__Exercise__: When you reach the line that has "Open the right photo with wooden background" in the material below, reproduce it and each line after it exactly, through the last one.
···
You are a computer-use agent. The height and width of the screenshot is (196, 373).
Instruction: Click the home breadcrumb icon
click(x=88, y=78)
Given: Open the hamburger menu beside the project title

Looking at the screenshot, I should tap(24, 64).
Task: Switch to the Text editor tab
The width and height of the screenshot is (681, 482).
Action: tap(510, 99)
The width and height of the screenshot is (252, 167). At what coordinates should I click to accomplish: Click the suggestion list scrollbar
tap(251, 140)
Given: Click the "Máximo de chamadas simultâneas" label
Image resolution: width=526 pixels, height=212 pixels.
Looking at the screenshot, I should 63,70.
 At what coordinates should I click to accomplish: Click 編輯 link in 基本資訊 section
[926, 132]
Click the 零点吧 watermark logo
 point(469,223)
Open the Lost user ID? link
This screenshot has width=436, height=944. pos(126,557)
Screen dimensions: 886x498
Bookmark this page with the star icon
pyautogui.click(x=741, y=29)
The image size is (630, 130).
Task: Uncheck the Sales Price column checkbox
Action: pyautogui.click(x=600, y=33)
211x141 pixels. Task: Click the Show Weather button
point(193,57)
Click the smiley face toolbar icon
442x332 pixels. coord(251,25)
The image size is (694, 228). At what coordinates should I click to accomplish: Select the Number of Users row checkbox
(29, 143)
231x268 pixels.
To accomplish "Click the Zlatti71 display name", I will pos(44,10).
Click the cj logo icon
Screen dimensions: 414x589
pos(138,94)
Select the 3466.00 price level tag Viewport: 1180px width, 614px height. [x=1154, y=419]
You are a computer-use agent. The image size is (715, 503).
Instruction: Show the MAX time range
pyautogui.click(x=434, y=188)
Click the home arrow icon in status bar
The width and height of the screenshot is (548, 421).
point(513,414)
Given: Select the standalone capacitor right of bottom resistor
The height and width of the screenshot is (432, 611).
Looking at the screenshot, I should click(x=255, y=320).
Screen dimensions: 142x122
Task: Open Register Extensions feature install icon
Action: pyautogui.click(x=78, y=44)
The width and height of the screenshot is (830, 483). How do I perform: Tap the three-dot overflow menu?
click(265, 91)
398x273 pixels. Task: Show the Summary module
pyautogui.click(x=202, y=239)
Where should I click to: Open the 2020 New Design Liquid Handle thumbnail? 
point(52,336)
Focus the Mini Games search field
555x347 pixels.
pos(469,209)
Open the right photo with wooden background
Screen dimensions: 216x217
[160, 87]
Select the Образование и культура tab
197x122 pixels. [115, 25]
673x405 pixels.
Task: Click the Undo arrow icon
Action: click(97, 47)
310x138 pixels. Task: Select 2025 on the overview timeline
···
__The completed task__:
Open the right photo with wooden background
Screen dimensions: 216x217
[160, 87]
Select the Образование и культура tab
197x122 pixels. [115, 25]
673x405 pixels.
Task: Click the Undo arrow icon
Action: click(97, 47)
310x138 pixels. Task: Select 2025 on the overview timeline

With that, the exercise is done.